The drive may have been partitioned wrong. It sounds like only (appx) half was formatted.
(windows xp) Go to start button/settings/control panel double click administrative tools then double click computer management then under Storage click on Disk Management the screen to the right will tell you how big your hard drive is and what part of it is partitioned.

2006-10-01 11:48:53 · answer #1 · answered by ItsMe 2 · 0 0

It depends on the operating system and the BIOS. Some of them only recognize a maximum of 128GB as the Primary partition.

To see the whole drive (if you are using XP), go to Start, Control Panel, Administrative Tools, Computer Management, Disk Management. You should be seeing the remaining hard drive as Unallocated. You can create partitions out of it by right clicking and assigning it a drive letter and the amount of disk space you wqant to assign to each partition. Or you can make it one partition. Once the drive letter is assigned, you have to format it using NTFS format to take full advantage of the operating system. I have three partitions. One for the operating system and applications. One for data files and one for downloaded software. If my operating system crashes, I will not lose any files or downloaded software.
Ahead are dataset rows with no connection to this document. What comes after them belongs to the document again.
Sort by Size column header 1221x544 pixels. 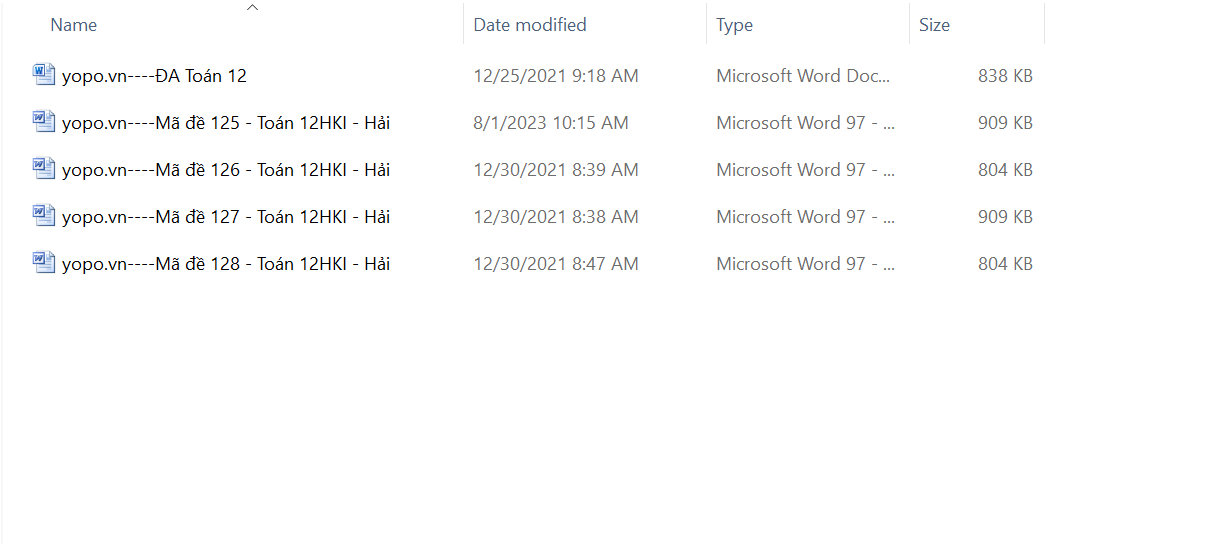[934, 25]
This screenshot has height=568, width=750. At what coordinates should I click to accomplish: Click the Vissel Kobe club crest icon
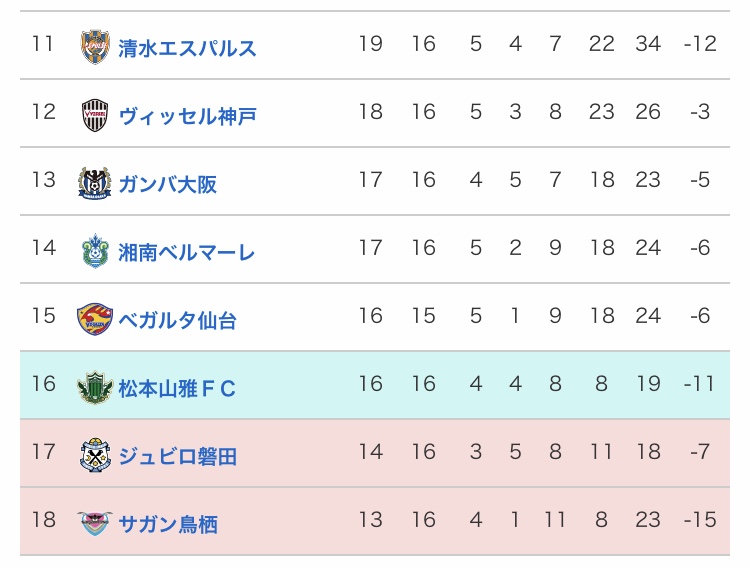point(95,115)
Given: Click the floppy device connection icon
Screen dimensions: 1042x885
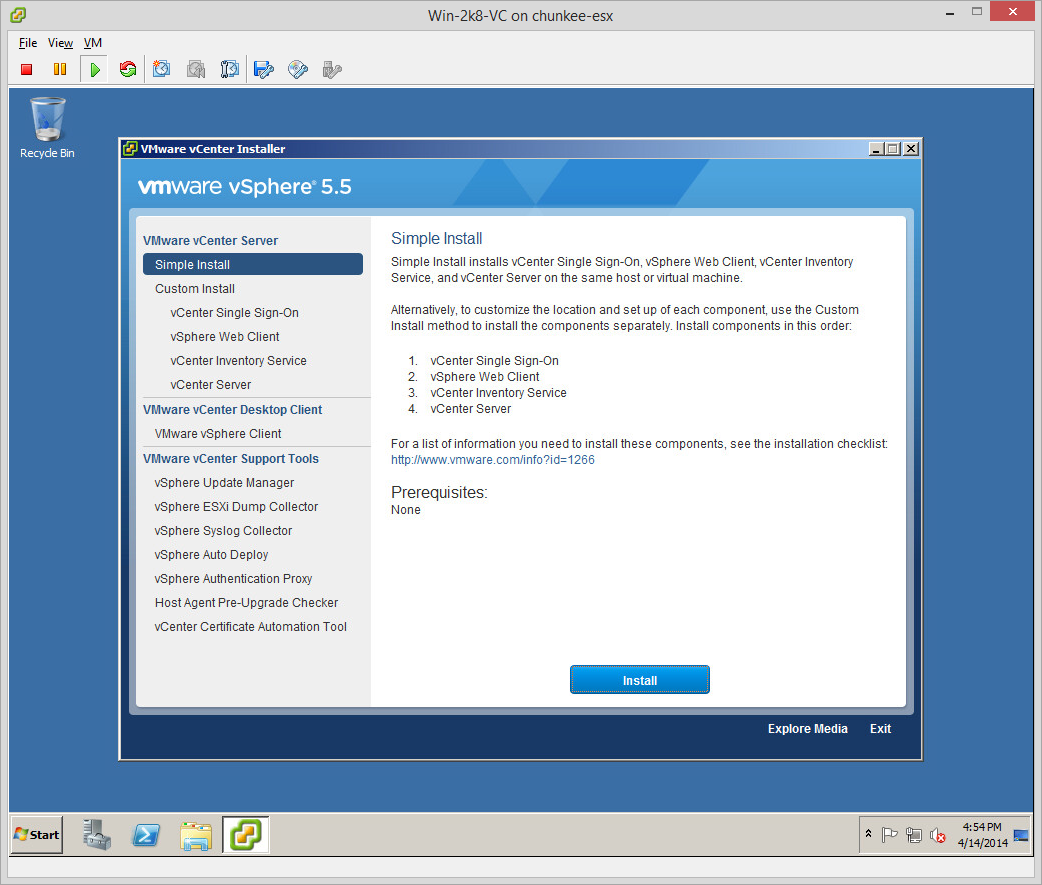Looking at the screenshot, I should [264, 69].
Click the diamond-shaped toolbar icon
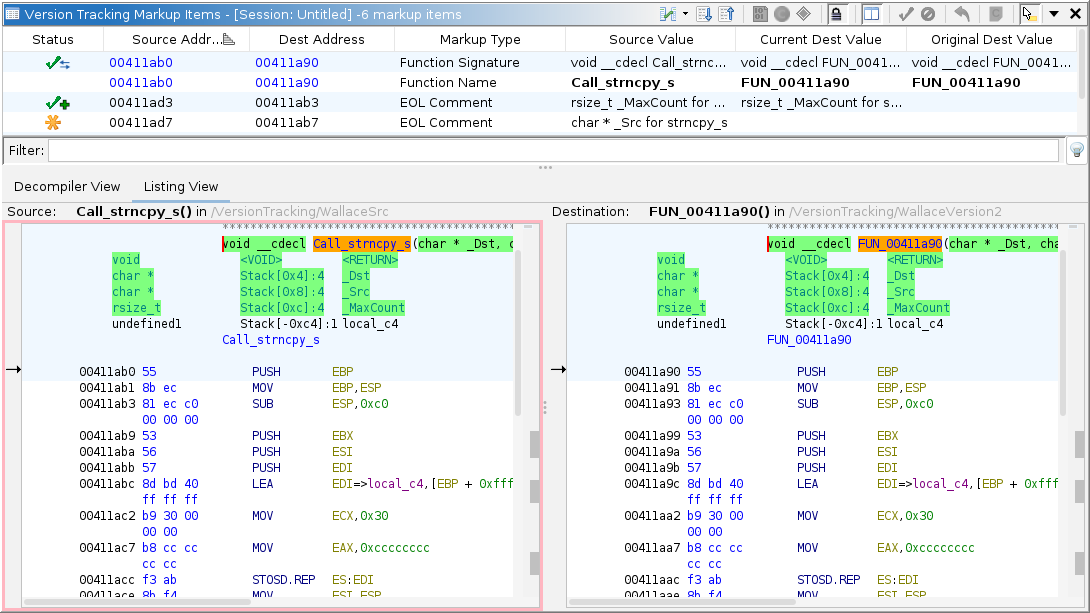 804,14
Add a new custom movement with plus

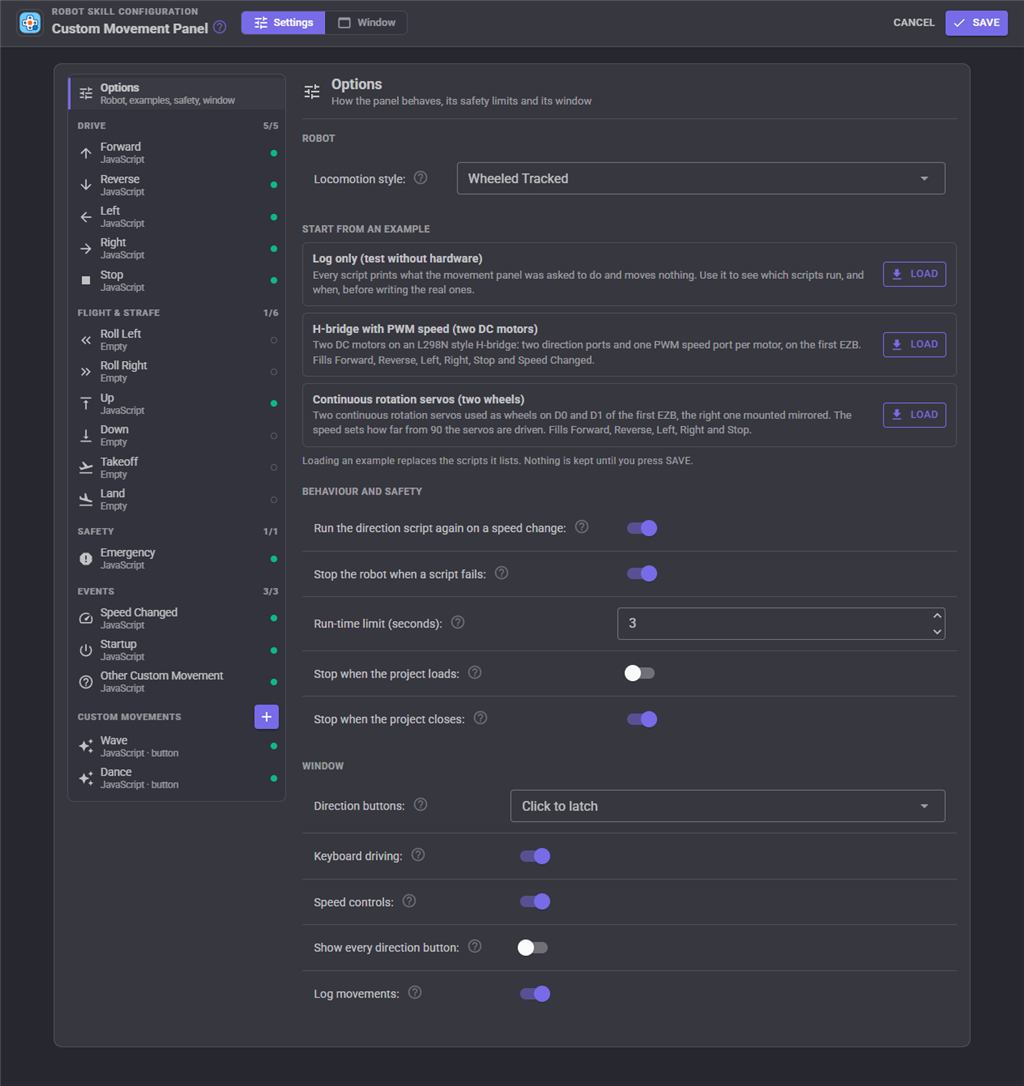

2006-10-01 11:50:44 · answer #2 · answered by worldneverchanges 7 · 0 0

Hello Ecotron,
Windows 98 had this tool called scandisk when I had a similar problem a long time ago, I just ran that and it straightened everything out. I'll check to see what the tool is called in XP. IM me if I forget to post it here. Ok whoops it is probabably bexause windows xp partitions a certain portion of your hard drive as a backup drive. Thus removing that amount of disk space from your hard drive space.